Here’s a statistic that will come in handy next time you’re at a one of those cocktail parties where somebody pooh-poohs biological diversity by asking “Who needs insects anyway?” According to a paper in the journal Ecological Economics, the economic value of pollinators, especially bees, is about $217 billion a year. As reported in Science Daily, the study suggests that if it continues, the current decline of pollinators worldwide will have the biggest effect on fruits and vegetables, followed by oilseed crops. Crops that generally don’t depend on pollinators, such as cereals, sugar cane, and spices, would suffer fewer adverse affects.

Be a Bee Watcher

Thursday, June 5th, 2008

Well, after years of writing about bee watching, I’m now an official Bee Watcher. Twice a month, from spring through fall, I’ll be observing which bee species visit six native wildflowers I’ve planted on the roof of my Manhattan apartment building: common sunflower, woodland sunflower, mountain mint, milkweed, beebalm and goldenrod. I’m part of a New York City citizen science program that hopes volunteers like me can help researchers understand the challenges facing these essential pollinators, among them parasitic wasps and the mysterious Colony Collapse Disorder, which continued to decimate managed honeybee hives over the winter. There has been a lot of focus on honeybees of late, but surprisingly little is known about native bee species. Although they are also believed to be declining, there is little hard data to back this up, because most museum bee collections were made before World War II.

Being a Bee Watcher has its advantages. I’ve gotten free seeds and plants, and I’ve even learned a few things – for example, that North America has a very rich bee fauna, even relative to the tropics. This now includes 26 known introduced bee species in the U.S. and probably more – some of which are potential pests. And who knew that although butterflies and moths (except for migrants) tend to be sparse in urban habitats like mine, bees apparently take much better to city living?

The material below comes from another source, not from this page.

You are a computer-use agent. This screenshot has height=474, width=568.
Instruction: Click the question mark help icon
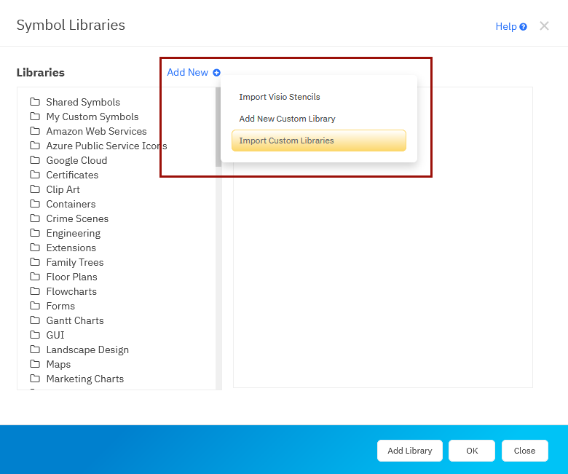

The New York City Bee Watcher program is an outgrowth of the nationwide Great Sunflower Project, which is looking for volunteers. Which means you can be a bee watcher, too.  

A Rose by any Other Name Would not Smell as Sweet

Thursday, April 17th, 2008

And now, another reason why air pollution is bad. It not only wrecks our lungs but also destroys flower fragrance. According to a new study, the scent molecules produced by blossoms bond quickly with ozone and other pollutants, producing chemically altered aromas that no longer smell like flowers. This, according to the researchers, could at least partially explain why wild populations of pollinators, especially bees, are declining in some areas, including California.